--- Problem requirements ---
Give back exactly the lines from the one holding "Screen dimensions: 1899x838" to the last line of the entries, both included, and nothing more.

--- Data extract ---
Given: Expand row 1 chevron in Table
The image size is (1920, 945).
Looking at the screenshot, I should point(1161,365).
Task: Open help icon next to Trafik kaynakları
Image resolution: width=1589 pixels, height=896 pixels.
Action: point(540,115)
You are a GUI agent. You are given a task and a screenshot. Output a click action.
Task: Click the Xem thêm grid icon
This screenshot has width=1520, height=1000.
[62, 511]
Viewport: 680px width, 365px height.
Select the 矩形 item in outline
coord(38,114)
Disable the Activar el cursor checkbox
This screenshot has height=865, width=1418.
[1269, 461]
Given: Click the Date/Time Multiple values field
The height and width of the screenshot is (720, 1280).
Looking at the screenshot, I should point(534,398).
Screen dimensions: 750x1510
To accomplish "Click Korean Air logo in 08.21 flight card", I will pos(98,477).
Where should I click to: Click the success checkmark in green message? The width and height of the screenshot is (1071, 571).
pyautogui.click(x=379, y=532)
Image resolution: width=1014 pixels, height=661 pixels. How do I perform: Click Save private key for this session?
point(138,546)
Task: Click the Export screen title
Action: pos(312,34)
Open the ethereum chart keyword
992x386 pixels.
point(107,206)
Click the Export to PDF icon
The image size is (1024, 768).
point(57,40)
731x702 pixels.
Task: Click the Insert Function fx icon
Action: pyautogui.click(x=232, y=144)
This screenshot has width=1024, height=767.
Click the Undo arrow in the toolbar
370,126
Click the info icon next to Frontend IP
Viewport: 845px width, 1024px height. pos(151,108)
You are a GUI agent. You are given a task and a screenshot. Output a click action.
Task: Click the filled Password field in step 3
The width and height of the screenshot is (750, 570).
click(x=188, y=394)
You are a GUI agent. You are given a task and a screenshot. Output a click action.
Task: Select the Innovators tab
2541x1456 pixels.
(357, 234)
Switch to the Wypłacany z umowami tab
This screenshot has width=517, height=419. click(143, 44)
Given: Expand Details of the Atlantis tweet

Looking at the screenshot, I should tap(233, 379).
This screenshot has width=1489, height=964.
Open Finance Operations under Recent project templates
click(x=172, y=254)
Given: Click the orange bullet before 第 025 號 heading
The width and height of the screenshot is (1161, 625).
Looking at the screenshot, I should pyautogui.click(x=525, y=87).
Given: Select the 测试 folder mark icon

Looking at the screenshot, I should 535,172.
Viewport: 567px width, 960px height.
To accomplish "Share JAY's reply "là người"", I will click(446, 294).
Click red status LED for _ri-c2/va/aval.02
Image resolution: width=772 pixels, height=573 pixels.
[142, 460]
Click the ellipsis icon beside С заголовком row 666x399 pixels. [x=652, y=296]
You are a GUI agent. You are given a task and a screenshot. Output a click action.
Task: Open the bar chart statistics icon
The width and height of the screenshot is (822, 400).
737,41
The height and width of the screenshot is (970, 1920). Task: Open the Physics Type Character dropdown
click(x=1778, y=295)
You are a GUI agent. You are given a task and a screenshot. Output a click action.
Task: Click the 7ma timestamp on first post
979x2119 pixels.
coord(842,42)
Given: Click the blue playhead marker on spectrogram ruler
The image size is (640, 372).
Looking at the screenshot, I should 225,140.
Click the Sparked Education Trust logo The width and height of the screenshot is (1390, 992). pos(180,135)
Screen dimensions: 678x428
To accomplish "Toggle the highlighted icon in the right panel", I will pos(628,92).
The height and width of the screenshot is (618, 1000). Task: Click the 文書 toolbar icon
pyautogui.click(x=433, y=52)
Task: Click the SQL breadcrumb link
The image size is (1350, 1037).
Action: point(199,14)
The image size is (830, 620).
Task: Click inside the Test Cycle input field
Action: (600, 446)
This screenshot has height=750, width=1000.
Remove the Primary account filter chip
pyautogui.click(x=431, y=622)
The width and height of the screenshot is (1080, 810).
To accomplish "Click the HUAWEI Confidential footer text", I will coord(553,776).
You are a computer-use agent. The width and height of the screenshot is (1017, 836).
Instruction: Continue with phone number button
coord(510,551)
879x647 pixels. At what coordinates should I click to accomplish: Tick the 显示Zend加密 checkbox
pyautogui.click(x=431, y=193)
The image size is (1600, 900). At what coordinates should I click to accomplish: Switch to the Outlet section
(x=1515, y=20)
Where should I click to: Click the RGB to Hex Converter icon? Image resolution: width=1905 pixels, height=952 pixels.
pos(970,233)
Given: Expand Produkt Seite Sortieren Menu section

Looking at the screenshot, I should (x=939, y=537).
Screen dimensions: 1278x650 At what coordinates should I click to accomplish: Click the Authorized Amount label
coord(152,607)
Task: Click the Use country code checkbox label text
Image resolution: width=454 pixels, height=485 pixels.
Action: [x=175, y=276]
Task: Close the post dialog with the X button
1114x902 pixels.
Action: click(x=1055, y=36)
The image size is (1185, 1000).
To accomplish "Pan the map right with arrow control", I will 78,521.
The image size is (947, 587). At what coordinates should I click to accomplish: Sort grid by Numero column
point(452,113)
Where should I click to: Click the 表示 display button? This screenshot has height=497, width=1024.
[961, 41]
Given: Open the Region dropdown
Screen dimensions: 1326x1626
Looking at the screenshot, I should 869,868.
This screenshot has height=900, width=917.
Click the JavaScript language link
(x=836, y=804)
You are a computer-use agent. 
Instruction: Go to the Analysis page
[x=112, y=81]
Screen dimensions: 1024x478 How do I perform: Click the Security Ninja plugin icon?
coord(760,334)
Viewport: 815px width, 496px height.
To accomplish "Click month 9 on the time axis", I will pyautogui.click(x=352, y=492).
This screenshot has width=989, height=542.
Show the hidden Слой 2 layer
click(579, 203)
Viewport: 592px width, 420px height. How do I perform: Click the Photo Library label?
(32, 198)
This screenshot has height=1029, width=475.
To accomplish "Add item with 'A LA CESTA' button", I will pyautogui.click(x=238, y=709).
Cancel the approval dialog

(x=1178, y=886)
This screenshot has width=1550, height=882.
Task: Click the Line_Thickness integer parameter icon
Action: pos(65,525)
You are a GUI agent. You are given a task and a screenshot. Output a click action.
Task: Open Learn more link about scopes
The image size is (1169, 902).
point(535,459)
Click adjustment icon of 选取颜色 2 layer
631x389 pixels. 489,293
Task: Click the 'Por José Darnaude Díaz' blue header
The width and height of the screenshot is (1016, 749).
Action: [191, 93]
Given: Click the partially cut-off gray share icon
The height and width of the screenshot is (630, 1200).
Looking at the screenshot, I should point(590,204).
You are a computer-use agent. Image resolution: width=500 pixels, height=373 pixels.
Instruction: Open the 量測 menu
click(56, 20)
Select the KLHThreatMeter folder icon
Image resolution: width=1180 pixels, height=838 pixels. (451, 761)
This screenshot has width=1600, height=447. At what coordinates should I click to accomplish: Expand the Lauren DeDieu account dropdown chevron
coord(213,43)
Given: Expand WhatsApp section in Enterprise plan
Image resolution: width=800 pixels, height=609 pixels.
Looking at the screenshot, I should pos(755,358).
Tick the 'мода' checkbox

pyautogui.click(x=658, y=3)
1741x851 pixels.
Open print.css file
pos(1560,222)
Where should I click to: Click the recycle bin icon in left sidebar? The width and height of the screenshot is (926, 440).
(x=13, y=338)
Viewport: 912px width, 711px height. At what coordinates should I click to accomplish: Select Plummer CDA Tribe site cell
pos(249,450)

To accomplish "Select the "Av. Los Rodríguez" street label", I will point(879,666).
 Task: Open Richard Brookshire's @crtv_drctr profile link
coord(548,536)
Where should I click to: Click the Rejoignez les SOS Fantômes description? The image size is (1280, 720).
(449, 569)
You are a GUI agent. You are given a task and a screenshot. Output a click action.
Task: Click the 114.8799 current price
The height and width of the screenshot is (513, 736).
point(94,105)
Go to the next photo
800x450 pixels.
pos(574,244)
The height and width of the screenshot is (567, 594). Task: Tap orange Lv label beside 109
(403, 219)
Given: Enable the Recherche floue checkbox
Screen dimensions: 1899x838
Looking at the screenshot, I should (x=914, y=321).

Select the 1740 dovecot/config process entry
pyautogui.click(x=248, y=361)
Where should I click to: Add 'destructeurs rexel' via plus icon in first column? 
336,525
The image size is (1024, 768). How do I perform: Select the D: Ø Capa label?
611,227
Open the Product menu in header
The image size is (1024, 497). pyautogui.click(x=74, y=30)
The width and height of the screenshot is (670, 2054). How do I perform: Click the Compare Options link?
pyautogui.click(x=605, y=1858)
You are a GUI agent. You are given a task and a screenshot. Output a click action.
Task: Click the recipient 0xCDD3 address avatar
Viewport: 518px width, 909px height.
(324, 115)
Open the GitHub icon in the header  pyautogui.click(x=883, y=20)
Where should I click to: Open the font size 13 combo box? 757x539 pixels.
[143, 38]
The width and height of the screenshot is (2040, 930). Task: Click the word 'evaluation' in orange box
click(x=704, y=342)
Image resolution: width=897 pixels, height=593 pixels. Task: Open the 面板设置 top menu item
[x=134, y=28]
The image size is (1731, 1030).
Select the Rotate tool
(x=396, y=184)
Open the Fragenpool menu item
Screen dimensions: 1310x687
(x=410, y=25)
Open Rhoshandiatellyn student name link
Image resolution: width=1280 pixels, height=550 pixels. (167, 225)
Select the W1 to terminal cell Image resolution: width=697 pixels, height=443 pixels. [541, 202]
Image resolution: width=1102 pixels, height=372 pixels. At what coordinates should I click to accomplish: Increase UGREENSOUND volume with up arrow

--- Completed exercise ---
Screen dimensions: 1899x838
Looking at the screenshot, I should (x=914, y=321).

Select the 1740 dovecot/config process entry
pyautogui.click(x=248, y=361)
Where should I click to: Add 'destructeurs rexel' via plus icon in first column? 
336,525
The image size is (1024, 768). How do I perform: Select the D: Ø Capa label?
611,227
Open the Product menu in header
The image size is (1024, 497). pyautogui.click(x=74, y=30)
The width and height of the screenshot is (670, 2054). How do I perform: Click the Compare Options link?
pyautogui.click(x=605, y=1858)
You are a GUI agent. You are given a task and a screenshot. Output a click action.
Task: Click the recipient 0xCDD3 address avatar
Viewport: 518px width, 909px height.
(324, 115)
Open the GitHub icon in the header  pyautogui.click(x=883, y=20)
Where should I click to: Open the font size 13 combo box? 757x539 pixels.
[143, 38]
The width and height of the screenshot is (2040, 930). Task: Click the word 'evaluation' in orange box
click(x=704, y=342)
Image resolution: width=897 pixels, height=593 pixels. Task: Open the 面板设置 top menu item
[x=134, y=28]
The image size is (1731, 1030).
Select the Rotate tool
(x=396, y=184)
Open the Fragenpool menu item
Screen dimensions: 1310x687
(x=410, y=25)
Open Rhoshandiatellyn student name link
Image resolution: width=1280 pixels, height=550 pixels. (167, 225)
Select the W1 to terminal cell Image resolution: width=697 pixels, height=443 pixels. [541, 202]
Image resolution: width=1102 pixels, height=372 pixels. At what coordinates should I click to accomplish: Increase UGREENSOUND volume with up arrow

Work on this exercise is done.